# I got the 4 secret NES games.



## Rockman! (Jul 25, 2009)

My friend, Captain Jim of AXA, gave them to me.
Don't ask me for his e-mail address or where he's at right now.

The four secret NES games are as followed:

*E-reader NES games:*
Ice Climbers and Mario Bros.

*Unreleased and unobtainable:*
Super Mario Bros and The Legend of Zelda

I have also have extra copies of all 4.
(Meaning I have 1 extra set of all 4 of these games.)


----------



## JasonBurrows (Jul 28, 2009)

If you mean AC: Gamecube, there's actually 5 secret NES Games.


----------



## rafren (Jul 28, 2009)

Im confused...why is this a AC duscussion?


----------



## JasonBurrows (Jul 28, 2009)

It's NES Games what you can get on Animal Crossing Gamecube


----------



## rafren (Jul 28, 2009)

Wait...so you can play NES games on AC Gamecube?


----------



## JasonBurrows (Jul 28, 2009)

Yep, Legend of Zelda, Super Mario Bros. Donkey Kong, Ice Climbers, Wario's Wood and more

By the way, the underlined game is the 5th and final secret NES game RockmanEXE.


----------



## Garrett x50 cal (Jul 28, 2009)

JasonBurrows said:
			
		

> Yep, Legend of Zelda, Super Mario Bros. Donkey Kong, Ice Climbers, Wario's Wood and more
> 
> By the way, the underlined game is the 5th and final secret NES game RockmanEXE.


Theres more

Exicite bike

Balloon fight 

clu clu land


----------



## JasonBurrows (Jul 28, 2009)

I know #Garrett.


----------



## melly (Jul 28, 2009)

theres about 8 I believe cuase I had em all except for super mario and zelda buy thats cuase I  already have the real cartiges


----------



## Phoenix Days (Jul 31, 2009)

zelda? i want zelda! 
but i don't hack.


----------



## bittermeat (Jul 31, 2009)

#Garrett said:
			
		

> Exicite bike


That was my favorite, lol. I would play that for hours.


----------



## NikoKing (Aug 1, 2009)

bittermeat said:
			
		

> #Garrett said:
> 
> 
> 
> ...


Not to mention, I think it sparked up the idea for making your own stages.


----------



## MasterM64 (Aug 1, 2009)

RockmanEXE said:
			
		

> My friend, Captain Jim of AXA, gave them to me.
> Don't ask me for his e-mail address or where he's at right now.
> 
> The four secret NES games are as followed:
> ...


You forgot Punch Out!! here's the cheat for it:

Town: Tzu

Name:_Lao

Password:3Ec5za9xYcxkLmyYR9ryOz%ucJ6V

You have to have that name and town for the code to work.

_=space

There might be an error but, just keep trying til you get it, enjoy! ^_^


----------



## Rockman! (Aug 1, 2009)

Actually there are 6.

I forgot Wario's Wood's and Punch-Out!!!

I have all of them.


----------



## MasterM64 (Aug 1, 2009)

There are only 5 forbiden NES Games. Wario's woods doesn't count.


----------



## Away236 (Aug 6, 2009)

lucky.... my nes broke


----------



## Anna (Aug 26, 2009)

I have none on ac gamecube D;


----------



## wrightfan (Sep 20, 2009)

Wait Zeldas on there?


----------



## Princess (Sep 20, 2009)

#Garrett said:
			
		

> JasonBurrows said:
> 
> 
> 
> ...


I have Balloon Fight.

&& I'm pretty sure you can use those codes to get Excite Bike from Nook.
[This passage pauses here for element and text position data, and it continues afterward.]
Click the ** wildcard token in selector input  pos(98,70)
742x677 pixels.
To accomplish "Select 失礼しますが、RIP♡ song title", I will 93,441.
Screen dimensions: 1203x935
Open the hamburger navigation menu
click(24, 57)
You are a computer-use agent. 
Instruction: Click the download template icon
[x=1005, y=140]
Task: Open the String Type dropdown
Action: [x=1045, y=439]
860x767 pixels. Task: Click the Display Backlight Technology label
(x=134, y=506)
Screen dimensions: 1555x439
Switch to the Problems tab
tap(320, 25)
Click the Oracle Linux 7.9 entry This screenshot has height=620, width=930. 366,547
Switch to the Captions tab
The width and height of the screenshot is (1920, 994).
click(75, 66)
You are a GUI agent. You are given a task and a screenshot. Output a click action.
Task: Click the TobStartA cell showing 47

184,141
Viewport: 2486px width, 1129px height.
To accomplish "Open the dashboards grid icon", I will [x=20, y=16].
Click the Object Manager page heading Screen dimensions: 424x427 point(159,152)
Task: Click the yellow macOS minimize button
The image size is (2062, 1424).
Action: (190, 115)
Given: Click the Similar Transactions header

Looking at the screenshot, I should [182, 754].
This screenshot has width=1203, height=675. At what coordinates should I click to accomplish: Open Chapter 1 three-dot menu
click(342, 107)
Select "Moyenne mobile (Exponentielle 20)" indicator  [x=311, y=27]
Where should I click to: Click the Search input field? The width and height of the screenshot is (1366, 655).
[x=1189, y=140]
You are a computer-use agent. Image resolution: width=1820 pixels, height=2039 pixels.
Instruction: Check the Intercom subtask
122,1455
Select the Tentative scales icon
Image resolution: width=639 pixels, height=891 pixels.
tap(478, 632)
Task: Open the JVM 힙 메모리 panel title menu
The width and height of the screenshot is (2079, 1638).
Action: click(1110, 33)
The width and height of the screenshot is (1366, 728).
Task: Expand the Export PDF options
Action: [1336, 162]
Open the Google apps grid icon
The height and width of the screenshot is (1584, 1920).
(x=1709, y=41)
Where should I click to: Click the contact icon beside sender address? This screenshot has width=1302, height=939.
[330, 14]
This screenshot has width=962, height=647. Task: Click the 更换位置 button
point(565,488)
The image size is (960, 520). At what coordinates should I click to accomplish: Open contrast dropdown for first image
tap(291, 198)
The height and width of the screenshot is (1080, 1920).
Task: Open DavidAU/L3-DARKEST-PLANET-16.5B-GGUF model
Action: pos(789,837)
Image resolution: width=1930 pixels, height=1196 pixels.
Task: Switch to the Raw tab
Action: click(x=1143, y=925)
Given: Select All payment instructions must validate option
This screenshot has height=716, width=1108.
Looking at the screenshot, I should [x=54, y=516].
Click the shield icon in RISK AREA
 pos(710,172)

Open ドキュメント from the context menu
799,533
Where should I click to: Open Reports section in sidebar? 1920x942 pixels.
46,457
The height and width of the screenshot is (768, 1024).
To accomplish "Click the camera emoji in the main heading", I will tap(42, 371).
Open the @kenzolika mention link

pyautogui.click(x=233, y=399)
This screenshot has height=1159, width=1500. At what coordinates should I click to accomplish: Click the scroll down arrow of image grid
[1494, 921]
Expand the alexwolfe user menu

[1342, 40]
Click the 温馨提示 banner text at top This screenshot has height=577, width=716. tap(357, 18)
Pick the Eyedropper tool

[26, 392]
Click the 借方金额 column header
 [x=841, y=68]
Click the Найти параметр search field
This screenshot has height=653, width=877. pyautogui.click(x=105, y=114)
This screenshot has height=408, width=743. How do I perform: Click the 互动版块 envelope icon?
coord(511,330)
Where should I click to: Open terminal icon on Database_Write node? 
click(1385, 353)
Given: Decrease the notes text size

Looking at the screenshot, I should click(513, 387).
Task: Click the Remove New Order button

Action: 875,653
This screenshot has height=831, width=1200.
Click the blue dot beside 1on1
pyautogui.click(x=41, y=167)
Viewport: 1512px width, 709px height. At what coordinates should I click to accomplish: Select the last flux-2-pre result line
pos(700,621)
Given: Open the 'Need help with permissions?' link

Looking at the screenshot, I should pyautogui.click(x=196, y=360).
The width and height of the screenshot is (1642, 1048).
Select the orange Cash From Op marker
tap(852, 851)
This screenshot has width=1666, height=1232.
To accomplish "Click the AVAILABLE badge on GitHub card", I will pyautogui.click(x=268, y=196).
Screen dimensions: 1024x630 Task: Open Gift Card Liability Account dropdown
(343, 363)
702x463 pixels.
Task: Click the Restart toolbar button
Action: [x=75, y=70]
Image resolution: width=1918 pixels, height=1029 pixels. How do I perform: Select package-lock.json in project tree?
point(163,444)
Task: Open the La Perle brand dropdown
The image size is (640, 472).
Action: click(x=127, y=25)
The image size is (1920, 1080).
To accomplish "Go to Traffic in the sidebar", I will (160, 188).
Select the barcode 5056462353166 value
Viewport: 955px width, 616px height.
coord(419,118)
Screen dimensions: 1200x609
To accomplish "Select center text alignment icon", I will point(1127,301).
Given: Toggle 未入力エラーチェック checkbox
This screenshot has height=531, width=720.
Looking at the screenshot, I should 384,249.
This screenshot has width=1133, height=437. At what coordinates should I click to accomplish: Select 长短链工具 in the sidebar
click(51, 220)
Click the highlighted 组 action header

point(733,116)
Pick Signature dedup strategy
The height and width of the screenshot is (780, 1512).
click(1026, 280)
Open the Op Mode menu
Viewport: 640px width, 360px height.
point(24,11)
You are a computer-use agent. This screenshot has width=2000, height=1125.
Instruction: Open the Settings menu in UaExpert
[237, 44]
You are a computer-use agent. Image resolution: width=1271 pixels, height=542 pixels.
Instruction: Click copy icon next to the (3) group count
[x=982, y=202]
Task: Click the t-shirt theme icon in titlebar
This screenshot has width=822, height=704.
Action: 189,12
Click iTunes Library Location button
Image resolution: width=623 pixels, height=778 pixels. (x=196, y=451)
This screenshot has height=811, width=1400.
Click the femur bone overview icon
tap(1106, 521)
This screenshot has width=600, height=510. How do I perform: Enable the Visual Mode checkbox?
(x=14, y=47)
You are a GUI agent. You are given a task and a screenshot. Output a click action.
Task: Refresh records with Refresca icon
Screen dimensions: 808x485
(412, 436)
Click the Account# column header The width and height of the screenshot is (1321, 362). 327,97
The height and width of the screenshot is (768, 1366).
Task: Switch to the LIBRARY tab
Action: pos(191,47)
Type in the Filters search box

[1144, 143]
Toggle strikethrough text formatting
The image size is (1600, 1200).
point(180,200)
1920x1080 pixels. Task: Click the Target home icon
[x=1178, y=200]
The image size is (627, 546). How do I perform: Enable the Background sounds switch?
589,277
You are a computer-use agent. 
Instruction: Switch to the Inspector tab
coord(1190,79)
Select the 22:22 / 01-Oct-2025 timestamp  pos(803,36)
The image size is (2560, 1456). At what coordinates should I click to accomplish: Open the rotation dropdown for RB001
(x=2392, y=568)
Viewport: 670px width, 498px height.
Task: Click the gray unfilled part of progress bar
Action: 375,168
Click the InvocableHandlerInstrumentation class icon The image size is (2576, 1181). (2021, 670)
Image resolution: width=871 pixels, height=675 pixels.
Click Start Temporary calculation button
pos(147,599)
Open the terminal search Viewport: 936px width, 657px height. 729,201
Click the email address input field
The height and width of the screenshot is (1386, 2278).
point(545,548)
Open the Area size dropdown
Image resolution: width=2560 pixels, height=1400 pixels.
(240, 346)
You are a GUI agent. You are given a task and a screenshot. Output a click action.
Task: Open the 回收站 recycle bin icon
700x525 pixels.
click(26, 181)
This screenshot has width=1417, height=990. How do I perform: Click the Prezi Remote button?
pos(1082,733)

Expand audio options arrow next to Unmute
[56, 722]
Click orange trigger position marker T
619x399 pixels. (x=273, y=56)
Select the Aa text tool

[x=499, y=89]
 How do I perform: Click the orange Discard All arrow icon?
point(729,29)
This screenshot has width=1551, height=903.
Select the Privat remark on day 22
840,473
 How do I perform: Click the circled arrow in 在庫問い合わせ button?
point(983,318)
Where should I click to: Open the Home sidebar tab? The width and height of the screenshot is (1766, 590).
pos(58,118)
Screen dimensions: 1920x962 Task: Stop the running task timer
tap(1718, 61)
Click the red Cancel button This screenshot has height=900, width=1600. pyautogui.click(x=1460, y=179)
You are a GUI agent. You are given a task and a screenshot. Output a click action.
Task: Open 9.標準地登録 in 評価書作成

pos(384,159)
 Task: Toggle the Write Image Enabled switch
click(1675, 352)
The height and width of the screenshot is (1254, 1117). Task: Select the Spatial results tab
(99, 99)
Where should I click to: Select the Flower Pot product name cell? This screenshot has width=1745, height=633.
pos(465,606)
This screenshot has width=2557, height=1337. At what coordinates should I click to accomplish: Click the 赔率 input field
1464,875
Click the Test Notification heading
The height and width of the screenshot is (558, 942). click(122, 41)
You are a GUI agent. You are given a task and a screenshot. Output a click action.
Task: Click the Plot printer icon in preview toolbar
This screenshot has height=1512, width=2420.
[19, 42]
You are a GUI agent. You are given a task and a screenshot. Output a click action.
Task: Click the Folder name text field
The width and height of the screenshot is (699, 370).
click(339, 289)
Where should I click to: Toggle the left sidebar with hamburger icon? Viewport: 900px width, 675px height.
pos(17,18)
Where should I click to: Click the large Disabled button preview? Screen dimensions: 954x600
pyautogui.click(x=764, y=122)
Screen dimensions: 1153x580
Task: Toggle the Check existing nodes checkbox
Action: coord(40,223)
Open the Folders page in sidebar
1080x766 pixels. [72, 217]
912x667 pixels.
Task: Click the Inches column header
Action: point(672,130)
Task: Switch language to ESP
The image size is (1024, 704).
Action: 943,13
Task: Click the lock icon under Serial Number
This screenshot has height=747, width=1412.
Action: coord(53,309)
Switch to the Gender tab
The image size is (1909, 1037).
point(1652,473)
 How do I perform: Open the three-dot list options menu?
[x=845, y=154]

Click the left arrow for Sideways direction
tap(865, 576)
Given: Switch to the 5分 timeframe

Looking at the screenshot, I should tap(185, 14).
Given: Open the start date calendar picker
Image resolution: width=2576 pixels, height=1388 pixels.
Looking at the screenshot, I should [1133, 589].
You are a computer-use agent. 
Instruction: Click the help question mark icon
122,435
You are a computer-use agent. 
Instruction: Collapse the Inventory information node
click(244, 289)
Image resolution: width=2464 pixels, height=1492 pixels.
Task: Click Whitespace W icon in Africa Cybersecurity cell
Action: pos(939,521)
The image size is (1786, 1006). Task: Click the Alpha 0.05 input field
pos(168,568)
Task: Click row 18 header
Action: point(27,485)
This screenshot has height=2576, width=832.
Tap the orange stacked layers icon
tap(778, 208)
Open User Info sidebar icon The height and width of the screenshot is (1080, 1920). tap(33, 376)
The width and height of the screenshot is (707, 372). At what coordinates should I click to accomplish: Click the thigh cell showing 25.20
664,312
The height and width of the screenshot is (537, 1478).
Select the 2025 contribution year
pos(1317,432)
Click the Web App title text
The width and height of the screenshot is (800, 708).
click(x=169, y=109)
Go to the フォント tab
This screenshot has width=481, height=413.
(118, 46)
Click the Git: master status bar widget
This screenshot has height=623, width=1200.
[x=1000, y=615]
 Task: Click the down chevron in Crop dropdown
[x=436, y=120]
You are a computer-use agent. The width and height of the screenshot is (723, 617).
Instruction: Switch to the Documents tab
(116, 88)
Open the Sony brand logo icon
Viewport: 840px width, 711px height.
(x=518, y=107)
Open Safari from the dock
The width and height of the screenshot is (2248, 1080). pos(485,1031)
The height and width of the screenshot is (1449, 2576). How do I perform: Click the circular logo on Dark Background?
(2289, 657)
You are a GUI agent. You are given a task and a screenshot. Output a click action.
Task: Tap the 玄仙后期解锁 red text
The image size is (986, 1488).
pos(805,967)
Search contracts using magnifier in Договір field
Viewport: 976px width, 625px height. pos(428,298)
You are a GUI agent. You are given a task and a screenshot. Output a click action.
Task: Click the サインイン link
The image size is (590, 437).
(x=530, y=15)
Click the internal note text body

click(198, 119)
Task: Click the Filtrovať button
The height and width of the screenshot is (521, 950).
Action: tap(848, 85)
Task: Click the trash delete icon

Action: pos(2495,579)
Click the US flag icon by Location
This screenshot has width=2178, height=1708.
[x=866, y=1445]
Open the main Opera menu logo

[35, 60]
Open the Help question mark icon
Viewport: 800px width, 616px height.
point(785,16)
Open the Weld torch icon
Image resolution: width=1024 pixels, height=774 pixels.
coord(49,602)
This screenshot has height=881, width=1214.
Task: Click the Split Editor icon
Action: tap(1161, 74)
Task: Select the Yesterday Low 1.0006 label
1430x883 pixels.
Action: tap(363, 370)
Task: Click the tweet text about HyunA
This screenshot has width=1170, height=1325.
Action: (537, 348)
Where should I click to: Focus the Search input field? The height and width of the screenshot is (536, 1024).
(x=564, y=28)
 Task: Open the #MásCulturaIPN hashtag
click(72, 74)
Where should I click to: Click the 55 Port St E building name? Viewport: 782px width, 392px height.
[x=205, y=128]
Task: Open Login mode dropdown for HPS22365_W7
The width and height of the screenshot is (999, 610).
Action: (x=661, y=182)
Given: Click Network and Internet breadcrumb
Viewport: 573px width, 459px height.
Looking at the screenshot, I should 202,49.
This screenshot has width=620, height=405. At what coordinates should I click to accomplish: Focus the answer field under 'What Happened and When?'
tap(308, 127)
_________________________________________________
I have Wario Woods, and I don't think that's one of the secret ones.


----------



## Princess (Sep 20, 2009)

MasterM64 said:
			
		

> RockmanEXE said:
> 
> 
> 
> ...


You don't do the town cheat..


----------



## a talking Turnip (Sep 20, 2009)

Did you get these In ACCF or somehow import them from the GC?


----------